津波時、水門を遠隔操作へ…消防団員の犠牲防ぐ

October 31 [Mon], 2011, 6:00
 津波が河川を遡る恐れがある時、水門を安全・確実に閉鎖するため、国土交通省は、北海道から宮崎県までの太平洋側に注ぐ1級河川を対象に、すべての水門について遠隔地から開閉操作できるシステムを導入することを決めた。

 東日本大震災では水門閉鎖などに携わった多くの消防団員が犠牲になり、同省では今後の人的被害を防ぐことが急務として、数年以内の整備完了を目指す。

 国交省は2011年度第3次補正予算で、遠隔操作のシステム構築費用を含め、河川津波対策に約77億円を計上した。当面、東海、東南海、南海などの巨大地震が予想され、大都市の多い太平洋側を先行する。
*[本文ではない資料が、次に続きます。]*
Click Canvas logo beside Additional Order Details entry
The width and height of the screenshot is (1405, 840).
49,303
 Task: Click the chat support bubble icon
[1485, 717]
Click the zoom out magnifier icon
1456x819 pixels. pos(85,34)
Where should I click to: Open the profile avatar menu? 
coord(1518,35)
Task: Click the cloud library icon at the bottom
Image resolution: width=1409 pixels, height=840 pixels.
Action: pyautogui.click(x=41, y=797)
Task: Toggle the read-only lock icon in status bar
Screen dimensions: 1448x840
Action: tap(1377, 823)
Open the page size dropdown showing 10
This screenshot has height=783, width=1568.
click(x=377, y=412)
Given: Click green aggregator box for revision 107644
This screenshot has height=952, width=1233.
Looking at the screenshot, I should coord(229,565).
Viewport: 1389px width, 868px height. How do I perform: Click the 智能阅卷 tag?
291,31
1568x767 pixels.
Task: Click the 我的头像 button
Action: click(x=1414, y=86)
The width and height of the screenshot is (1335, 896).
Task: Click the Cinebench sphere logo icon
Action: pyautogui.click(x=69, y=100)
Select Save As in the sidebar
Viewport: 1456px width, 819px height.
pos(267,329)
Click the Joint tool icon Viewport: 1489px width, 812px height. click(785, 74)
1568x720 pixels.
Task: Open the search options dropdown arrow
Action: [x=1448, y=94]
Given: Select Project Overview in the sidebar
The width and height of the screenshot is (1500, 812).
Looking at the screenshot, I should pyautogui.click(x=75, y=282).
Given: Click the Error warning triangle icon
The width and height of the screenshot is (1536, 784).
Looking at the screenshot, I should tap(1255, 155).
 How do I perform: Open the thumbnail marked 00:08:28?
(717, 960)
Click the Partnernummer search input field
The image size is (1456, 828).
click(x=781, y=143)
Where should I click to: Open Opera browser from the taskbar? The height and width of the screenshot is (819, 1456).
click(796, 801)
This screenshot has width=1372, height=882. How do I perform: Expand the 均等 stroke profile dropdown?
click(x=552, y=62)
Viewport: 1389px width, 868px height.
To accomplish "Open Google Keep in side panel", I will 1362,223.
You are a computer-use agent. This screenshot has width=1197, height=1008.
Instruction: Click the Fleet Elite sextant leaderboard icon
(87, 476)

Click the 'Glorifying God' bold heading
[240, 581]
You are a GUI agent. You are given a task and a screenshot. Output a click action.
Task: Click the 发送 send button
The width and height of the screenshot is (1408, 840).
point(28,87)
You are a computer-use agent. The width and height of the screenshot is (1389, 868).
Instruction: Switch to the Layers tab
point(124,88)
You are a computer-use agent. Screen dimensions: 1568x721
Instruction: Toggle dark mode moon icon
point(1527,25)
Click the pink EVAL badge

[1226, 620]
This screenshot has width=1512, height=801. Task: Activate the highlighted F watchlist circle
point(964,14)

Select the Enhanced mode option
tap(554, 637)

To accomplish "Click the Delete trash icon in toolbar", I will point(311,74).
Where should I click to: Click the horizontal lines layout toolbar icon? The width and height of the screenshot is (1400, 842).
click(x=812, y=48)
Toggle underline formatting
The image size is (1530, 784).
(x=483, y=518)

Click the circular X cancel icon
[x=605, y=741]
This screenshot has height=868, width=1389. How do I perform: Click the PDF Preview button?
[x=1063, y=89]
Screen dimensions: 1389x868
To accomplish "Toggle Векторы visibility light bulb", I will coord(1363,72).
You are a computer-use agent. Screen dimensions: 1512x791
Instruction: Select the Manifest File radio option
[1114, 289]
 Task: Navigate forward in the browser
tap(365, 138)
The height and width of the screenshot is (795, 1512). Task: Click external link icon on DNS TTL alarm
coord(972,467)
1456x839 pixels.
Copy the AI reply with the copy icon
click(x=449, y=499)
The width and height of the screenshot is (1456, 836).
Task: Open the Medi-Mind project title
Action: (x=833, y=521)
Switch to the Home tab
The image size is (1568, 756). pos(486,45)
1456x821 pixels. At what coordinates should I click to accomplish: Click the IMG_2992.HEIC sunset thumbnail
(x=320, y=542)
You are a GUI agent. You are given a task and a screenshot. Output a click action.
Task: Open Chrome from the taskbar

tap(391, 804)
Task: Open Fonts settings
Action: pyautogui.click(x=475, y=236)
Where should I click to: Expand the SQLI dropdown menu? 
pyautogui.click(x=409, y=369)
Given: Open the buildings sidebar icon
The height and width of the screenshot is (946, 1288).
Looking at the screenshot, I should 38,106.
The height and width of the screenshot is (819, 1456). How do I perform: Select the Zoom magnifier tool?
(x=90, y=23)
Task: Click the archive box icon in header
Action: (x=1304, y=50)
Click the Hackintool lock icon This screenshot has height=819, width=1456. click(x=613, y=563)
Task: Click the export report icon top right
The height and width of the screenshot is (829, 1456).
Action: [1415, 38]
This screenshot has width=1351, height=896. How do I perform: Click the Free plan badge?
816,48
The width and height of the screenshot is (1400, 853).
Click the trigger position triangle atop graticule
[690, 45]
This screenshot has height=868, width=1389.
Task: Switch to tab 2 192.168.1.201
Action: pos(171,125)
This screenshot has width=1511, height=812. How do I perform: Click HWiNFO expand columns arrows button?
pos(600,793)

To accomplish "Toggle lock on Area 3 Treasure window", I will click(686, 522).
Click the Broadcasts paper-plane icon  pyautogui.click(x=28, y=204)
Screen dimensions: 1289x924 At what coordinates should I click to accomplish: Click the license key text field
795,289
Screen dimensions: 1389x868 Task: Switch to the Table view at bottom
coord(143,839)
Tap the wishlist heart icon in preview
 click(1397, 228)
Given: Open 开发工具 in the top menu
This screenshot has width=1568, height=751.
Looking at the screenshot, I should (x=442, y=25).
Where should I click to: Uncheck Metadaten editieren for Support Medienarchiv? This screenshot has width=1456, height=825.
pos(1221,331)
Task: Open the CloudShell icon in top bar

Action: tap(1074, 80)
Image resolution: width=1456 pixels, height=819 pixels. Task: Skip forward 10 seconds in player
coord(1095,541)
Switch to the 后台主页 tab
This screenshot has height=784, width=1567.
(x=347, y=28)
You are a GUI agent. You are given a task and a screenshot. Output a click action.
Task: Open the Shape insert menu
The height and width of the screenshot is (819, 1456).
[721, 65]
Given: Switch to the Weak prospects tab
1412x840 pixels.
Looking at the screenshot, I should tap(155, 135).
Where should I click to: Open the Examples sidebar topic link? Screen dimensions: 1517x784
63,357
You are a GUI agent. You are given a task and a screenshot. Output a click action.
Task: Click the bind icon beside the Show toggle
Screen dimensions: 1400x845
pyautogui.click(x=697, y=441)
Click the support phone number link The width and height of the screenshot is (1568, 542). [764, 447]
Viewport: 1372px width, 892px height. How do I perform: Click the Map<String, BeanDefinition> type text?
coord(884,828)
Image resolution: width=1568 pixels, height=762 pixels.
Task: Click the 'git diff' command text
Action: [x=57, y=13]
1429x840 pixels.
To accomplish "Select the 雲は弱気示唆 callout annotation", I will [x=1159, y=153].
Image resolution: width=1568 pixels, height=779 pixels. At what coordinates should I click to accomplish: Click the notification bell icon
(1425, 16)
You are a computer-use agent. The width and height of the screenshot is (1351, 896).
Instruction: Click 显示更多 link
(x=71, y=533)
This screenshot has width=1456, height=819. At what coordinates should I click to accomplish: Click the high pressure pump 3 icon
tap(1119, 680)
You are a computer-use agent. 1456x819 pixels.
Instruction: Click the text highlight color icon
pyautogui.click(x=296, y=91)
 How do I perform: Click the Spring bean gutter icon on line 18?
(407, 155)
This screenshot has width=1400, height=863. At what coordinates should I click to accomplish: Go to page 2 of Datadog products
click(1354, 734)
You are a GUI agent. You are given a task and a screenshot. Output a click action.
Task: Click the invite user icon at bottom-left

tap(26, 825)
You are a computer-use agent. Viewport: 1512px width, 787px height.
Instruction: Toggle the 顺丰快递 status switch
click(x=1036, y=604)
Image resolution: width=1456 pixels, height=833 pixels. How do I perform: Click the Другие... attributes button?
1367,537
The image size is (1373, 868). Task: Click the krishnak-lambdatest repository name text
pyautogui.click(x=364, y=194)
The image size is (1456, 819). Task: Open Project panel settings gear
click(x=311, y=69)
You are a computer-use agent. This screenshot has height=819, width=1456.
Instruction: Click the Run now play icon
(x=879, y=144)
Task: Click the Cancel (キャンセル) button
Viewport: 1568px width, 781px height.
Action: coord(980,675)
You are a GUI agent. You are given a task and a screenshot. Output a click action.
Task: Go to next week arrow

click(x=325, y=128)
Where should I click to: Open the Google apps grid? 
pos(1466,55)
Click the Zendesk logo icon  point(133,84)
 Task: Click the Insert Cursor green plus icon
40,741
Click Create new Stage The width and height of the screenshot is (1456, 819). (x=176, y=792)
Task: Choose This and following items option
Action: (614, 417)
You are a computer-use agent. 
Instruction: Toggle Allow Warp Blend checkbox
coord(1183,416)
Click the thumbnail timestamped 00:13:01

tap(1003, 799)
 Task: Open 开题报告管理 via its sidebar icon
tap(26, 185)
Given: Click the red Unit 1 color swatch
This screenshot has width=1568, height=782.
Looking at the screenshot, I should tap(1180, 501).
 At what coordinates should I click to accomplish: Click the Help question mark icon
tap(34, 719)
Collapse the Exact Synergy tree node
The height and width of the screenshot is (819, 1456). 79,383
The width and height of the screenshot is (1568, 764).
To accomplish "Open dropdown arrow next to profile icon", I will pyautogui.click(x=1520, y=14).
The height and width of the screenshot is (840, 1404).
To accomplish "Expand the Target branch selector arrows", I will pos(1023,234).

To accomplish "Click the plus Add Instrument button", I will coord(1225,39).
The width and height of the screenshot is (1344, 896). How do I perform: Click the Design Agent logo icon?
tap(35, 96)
 同省によると、太平洋側の1級河川にある水門188基のうち、荒川や淀川などの62基はシステム導入済みで、離れた場所からパソコンなどで開閉操作できる。しかし、1基あたり数千万円のコストがかかることもあり、利根川、木曽川、四万十川などにある126基は危険を承知で現場まで足を運ばなければならない状態だ。北上川をはじめとする被災地の河川でも多くの水門は遠隔操作できない。東日本大震災では河川の水門や、海沿いの防潮堤の門扉などの閉鎖作業に伴い、70人以上の消防団員が死亡・不明となった。